Biomaterial-based inks that respond to and quantify chemicals released from the body or the environment by changing colour have been developed for use in clothing and footwear.

The development, made by researchers at Tufts University's School of Engineering in Massachusetts, means inks can be screen printed onto textiles in complex patterns and at high resolution, providing a detailed map of human response or exposure.

The advance in wearable sensing could simultaneously detect and quantify a wide range of biological conditions, molecules and, possibly, pathogens over the surface of the body using conventional garments and uniforms, the researchers say.

"The use of novel bioactive inks with the very common method of screen printing opens up promising opportunities for the mass-production of soft, wearable fabrics with large numbers of sensors that could be applied to detect a range of conditions," says Fiorenzo Omenetto, co-author and the Frank C. Doble Professor of Engineering at Tufts' School of Engineering. "The fabrics can end up in uniforms for the workplace, sports clothing, or even on furniture and architectural structures."

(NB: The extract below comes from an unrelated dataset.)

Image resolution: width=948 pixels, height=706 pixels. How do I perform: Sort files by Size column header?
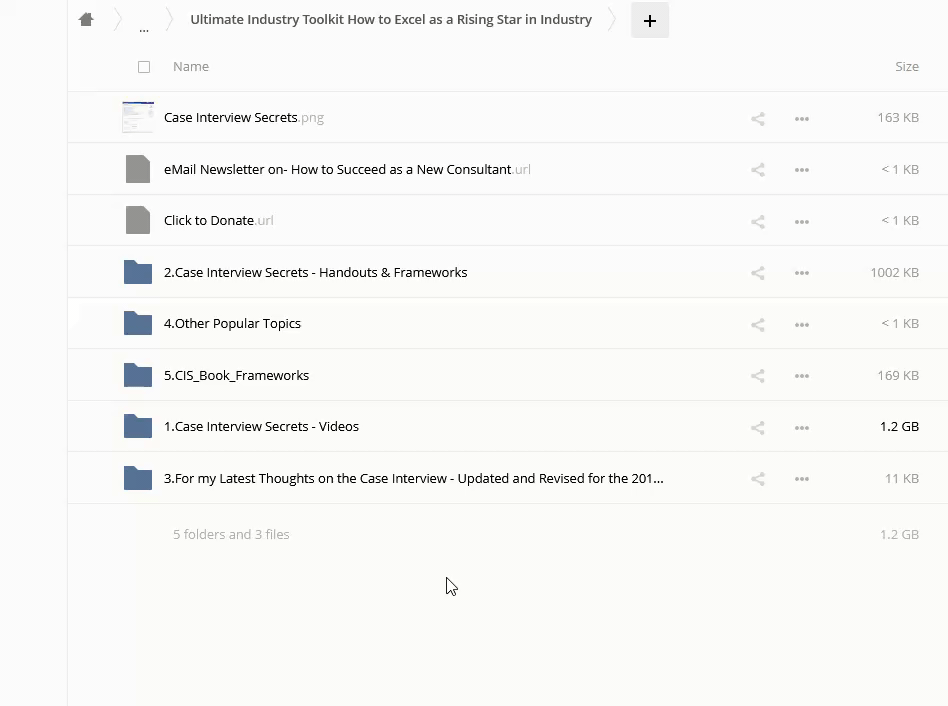906,67
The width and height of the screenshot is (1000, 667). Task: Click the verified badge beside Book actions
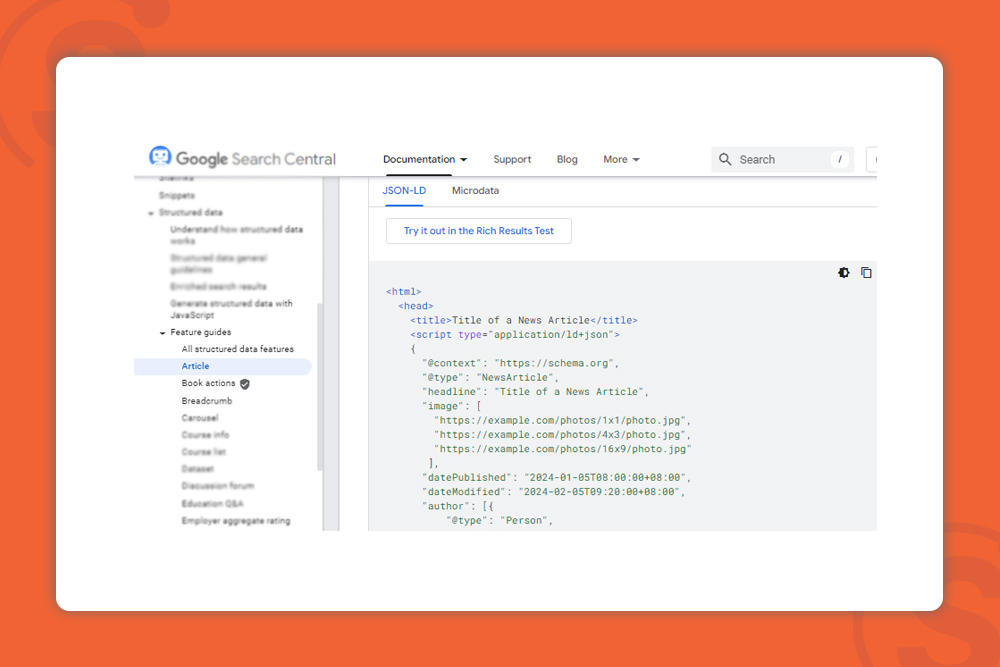(x=245, y=384)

Wearable sensing devices have attracted considerable interest in monitoring human performance and health. Many such devices have been invented incorporating electronics in wearable patches, wristbands, and other configurations that monitor either localised or overall physiological information such as heart rate or blood glucose. The research presented by the Tufts team takes a different, complementary approach – non-electronic, colorimetric detection of a theoretically very large number of analytes using sensing garments that can be distributed to cover very large areas, from a patch to the entire body.

The components that make the sensing garments possible are biologically activated silk-based inks. The soluble silk substrate in these ink formulations can be modified by embedding various "reporter" molecules – such as pH sensitive indicators, or enzymes like lactate oxidase to indicate levels of lactate in sweat. The former could be an indicator of skin health or dehydration, while the latter could indicate levels of fatigue of the wearer. Many other derivatives of the inks can be created due to the versatility of the silk fibroin protein by modifying it with active molecules such as chemically sensitive dyes, enzymes, antibodies and more. While the reporter molecules could be unstable on their own, they can become shelf-stable when embedded within the silk fibroin in the ink formulation.

The inks are formulated for screen printing applications by combining with a thickener (sodium alginate) and a plasticiser (glycerol). While the changes in colour presented by the inks can provide a visual cue to the presence or absence of an analyte, use of camera imaging analysis scanning the garments or other material can gather more precise information on both quantity and high resolution, sub-millimetre mapping.

"The screen printing approach provides the equivalent of having a large, multiplexed arrangement of sensors covering extensive areas of the body, if worn as a garment, or even on large surfaces such as room interiors," adds Giusy Matzeu, research assistant professor of biomedical engineering at Tufts School of Engineering and first author of the paper. "Coupled with image analysis, we can obtain a high-resolution map of colour reactions over a large area and gain more insight on overall physiological or environmental state. In theory, we could extend this method to track air quality, or support environmental monitoring for epidemiology."